#### TEXT BLOCK

Dion Leonard, age 42 and seasoned ultra-marathon runner, is
adopted by a stray dog in his 155-mile race through the Gobi Desert. The
multi-day race starts at 8am on the first four days, a run each day of about a
marathon distance, and the final and fifth day of the race, the run is a
50-mile endurance race to the finish. On ultra-marathon races, the runner must
carry his own gear and food for the entire distance. Only water and a tent is
provided, the most basic of elements to facilitate in the run. So to pare down
the excess ounces of weight, Dion was carrying only 2,000 calories of food per
day—mostly in power hydrating gels—even though he would be burning about 5,000
calories a day.
At the end of day 1, the leg of the race through high
elevation in the Tian Shen Mountains, Dion was placing third in the race. He
chugged into camp and moved to his tent space, passing a small dog that was
charming people for food. Getting people to give it food so early in the race
was no mean feat, and Dion’s thoughts, “Clever dog. There’s no way I’d feed
it.”
Day 2 of the race the cute dog was out at the starting line,
fascinated with the line up of runners. Dion took his place near the front to
get in position for a tight squeeze he knew would be coming up in the trail
early on. The dog fastened its attention on Dion’s yellow gaiters and started
playing with the shoe strings, and once Dion burst into motion, the flashing
yellow gaiters became even more fascinating to the little dog, and thus became
the race for Day 2 … Dion running and being paced by a small dog with legs no
longer than Dion’s hands. At the end of Day 2 Dion sacrificed a morsel of
calorie-giving food to the dog, which happily curled up beside Dion and claimed
its spot for the night.

########

§ **JOB 1**
Set down the listing's lines word for word, beginning at the line that contains "Image resolution: width=1568" and stopping after the listing's final line, with both of those lines included. Leave the pictures out of your copy.
The Gobi Desert race story and the listing after it are unrelated material.

#### THE INPUT

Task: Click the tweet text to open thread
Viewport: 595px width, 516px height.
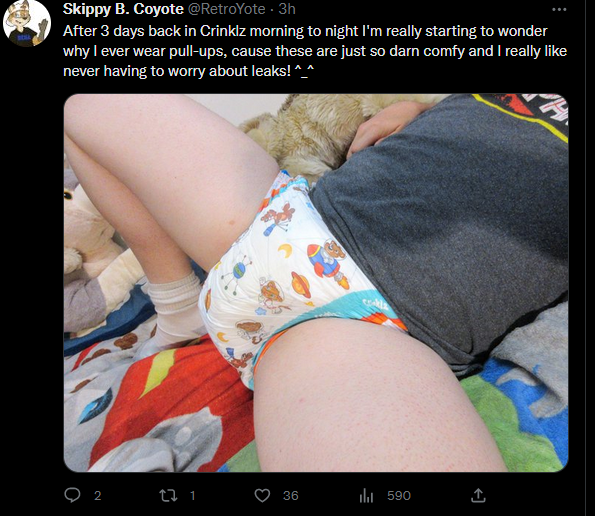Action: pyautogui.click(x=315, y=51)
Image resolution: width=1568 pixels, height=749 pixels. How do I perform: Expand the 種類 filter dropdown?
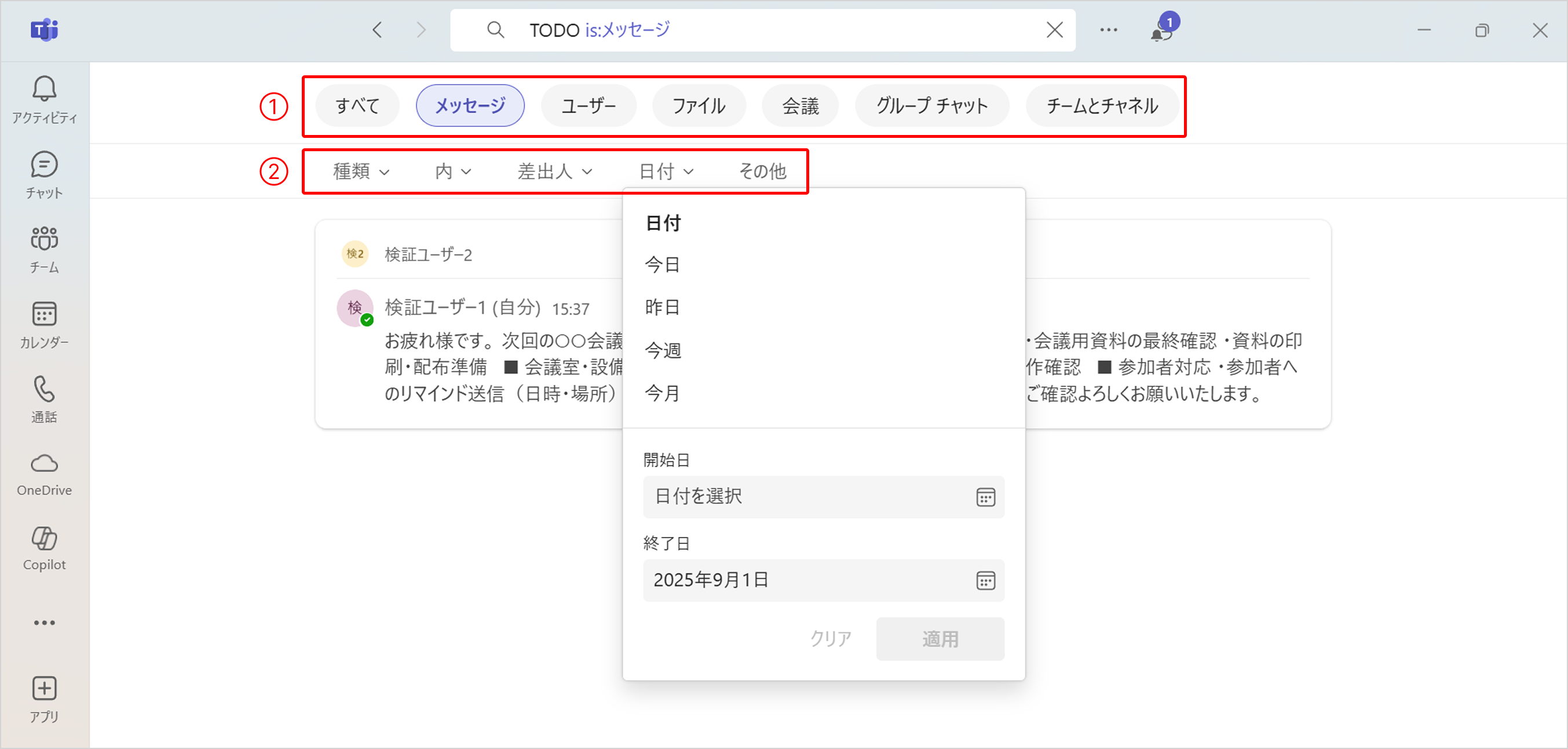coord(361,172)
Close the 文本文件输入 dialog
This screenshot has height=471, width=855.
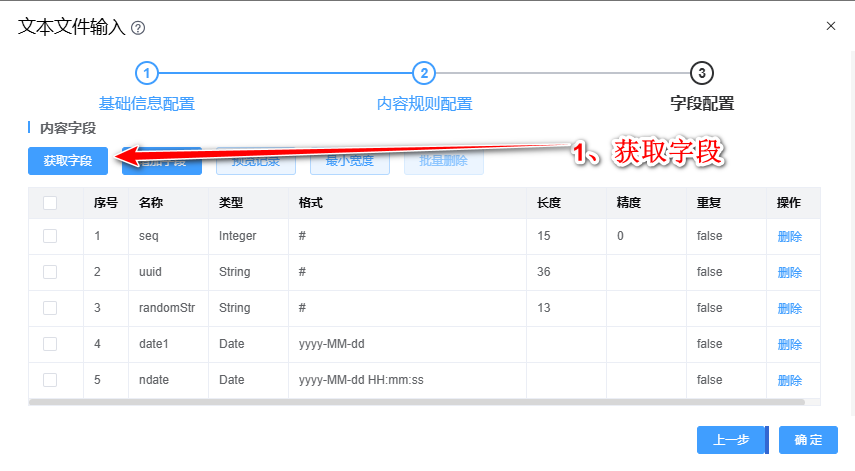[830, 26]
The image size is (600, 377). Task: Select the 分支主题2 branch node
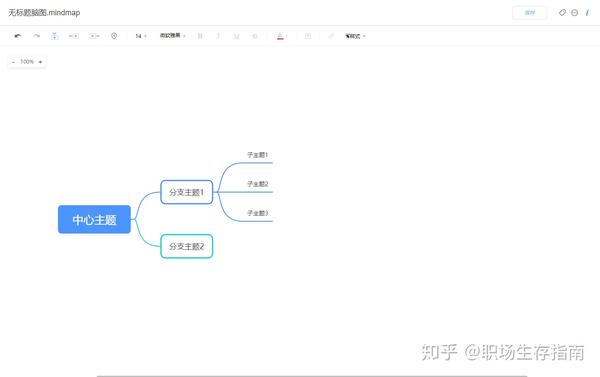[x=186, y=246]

########

§ **JOB 2**
Resume the Gobi Desert race story where it stops.

§ **RIGHT ANSWER 1**
Image resolution: width=1568 pixels, height=749 pixels. How do I perform: Expand the 種類 filter dropdown?
coord(361,172)
Close the 文本文件输入 dialog
This screenshot has height=471, width=855.
[830, 26]
The image size is (600, 377). Task: Select the 分支主题2 branch node
[x=186, y=246]

§ **RIGHT ANSWER 2**
Day 3 kicked off with the dog adamantly attached to Dion’s
side and they sped off through an increasingly hot desert. Running for Dion is
not pleasure like it is for his wife, a running trainer. In fact, he hates
running; he just likes competing. Frustrations bother him, his scarred
childhood affects his performance, and running without his wife Lucja to
emotionally support him is hell. But the dog running beside him soothes him and
his mind reaches out … and he starts to care. The dog is determined but when
culverts appear, the short-legged dog struggles to keep up, and when a
knee-deep river appears and the dog whines and barks behind him, Dion finally
does something he’s never done before, the competition takes second place and he
turns around … giving the dog priority. Losing race-breaking minutes, he wades
back, scoops up the dog, and crosses the river. From then on he carries the dog
over other culverts, and stops every hour or two to give the dog water out of
his own bottle and in his own hand.
At the end of the race, a race that Dion placed second in
and could have been first if he had sacrificed the life of another runner who
collapsed and would have died without Dion’s attention and all of his water,
Dion triumphed over some of the evil demons that had haunted him from his
childhood. He was content placing second, saying second felt good because he
was a trail player who recognized that priorities affect life and one’s ultimate
satisfaction in it.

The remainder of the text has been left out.